Yes – I was going to say above the Social Democrats never learned to use television properly. The communication style was formed in the mass meeting, and the strongly socialised ways of living. When, as you point out, the opportunities for the mass meeting disappeared, they movement never adapted.
Then again perhaps television was never (in a medium is the message kind of way) ever going to be adaptable to a democratic kind of politics. The internet has changed this dynamic, but I’m not sure any of us yet know how.
I think Garibaldy has a point there but I think the main reason for the international decline of social democracy was more linked to the fall of the Berlin Wall and the capitalist triumphalism that followed. In theory, this shouldn’t have affected social democracies but the lack of a an alternative economic system to point to (albeit a fatally flawed one) and, more importantly, the surge of neo-liberal ‘end of history’ ideas into an outright hegemony were also crucial in undermining any challenges to the free market orthodoxy.

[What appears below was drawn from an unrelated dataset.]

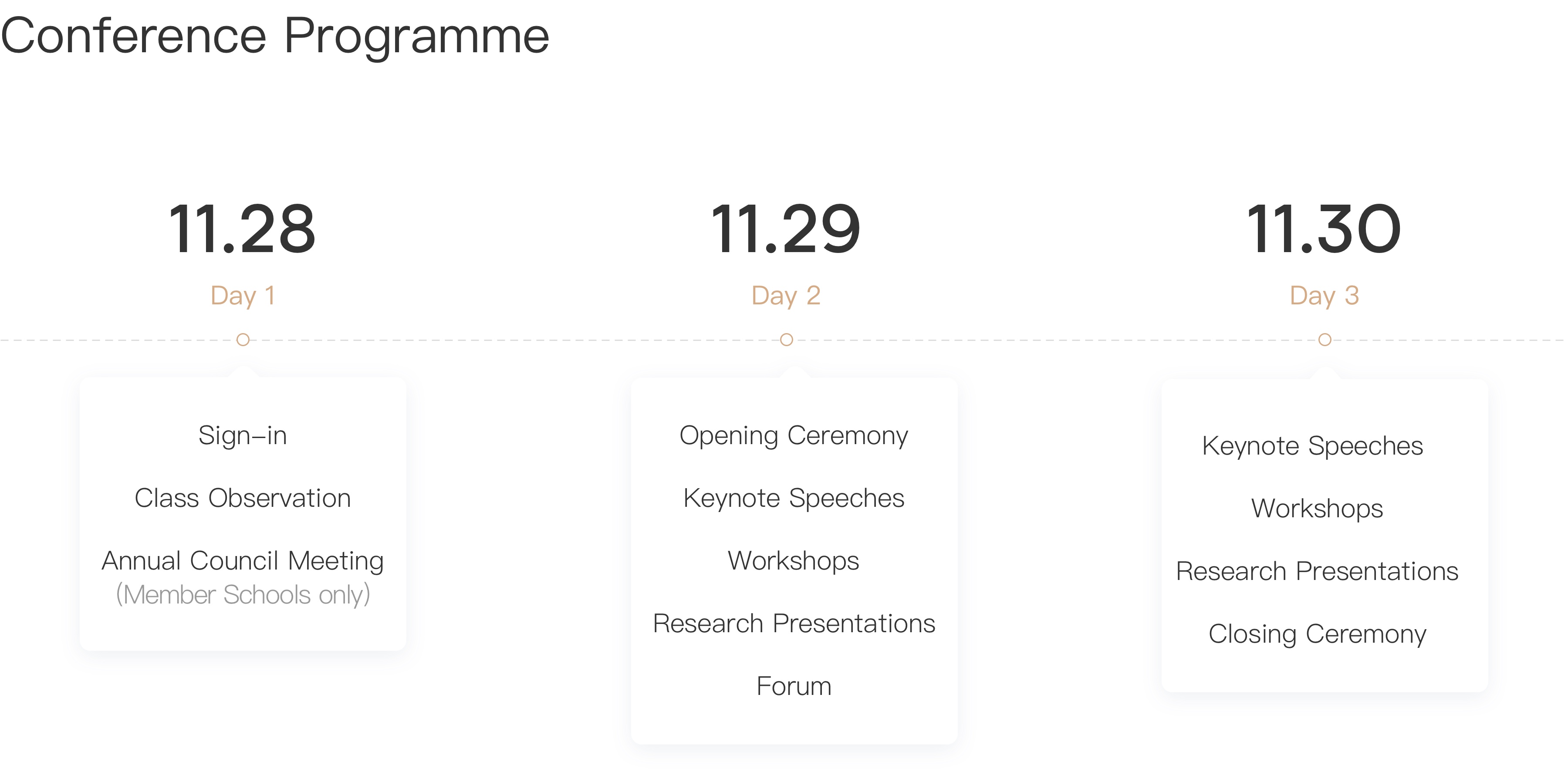The height and width of the screenshot is (772, 1568).
Task: Open Closing Ceremony on Day 3
Action: coord(1317,634)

Linked to the thread on the financial crisis I would have thought that the problem for social democracy was the end of the post war boom. The boom allowed reformist socialists to fund reforms and capitalists accepted them by and large (some grudgingly) fo social peace. even Christian Democracy was a response to this. The problems for SD came with the end of the boom. You can see that surely in the Labour govts in the UK in the 70s. Reformism increasingly without the (anyway substantial) reforms. If you accept capitalism, as social democracy does, what do you do if that capitalism starts to fail? You have to help it, and it all flows from that. Of course even within the limits of social democracy New Labour and the Irish Labour Pary are particularly feeble, perhaps because they have a low ideological base compared to some others. But the essential problem is there, teh contradiction between maintaing capitalism and the aims of social democracy.

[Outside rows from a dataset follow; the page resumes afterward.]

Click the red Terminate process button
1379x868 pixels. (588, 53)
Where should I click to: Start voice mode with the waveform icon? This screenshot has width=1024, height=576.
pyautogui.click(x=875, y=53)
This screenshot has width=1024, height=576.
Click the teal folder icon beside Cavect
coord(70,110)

Just to add to what you’re all saying above, what’s struck me time and again is how little effort was made to defend social democracy by social democrats. I’m one who could probably fit quite easily into a left social democratic party, certainly in Germany Die Linke would probably fit the bill for me perfectly, but I think ultimately that a lot of social democrats forgot that it wasn’t simply about reforming the status quo but eventually transforming it but through non-revolutionary means – as was one of the major initial impetus’ to social democracy.
It’s this that is most depressing and it’s left a lot of people short of the further left without a home, or rather I guess as the piece above tries to indicate, split across multiple different homes.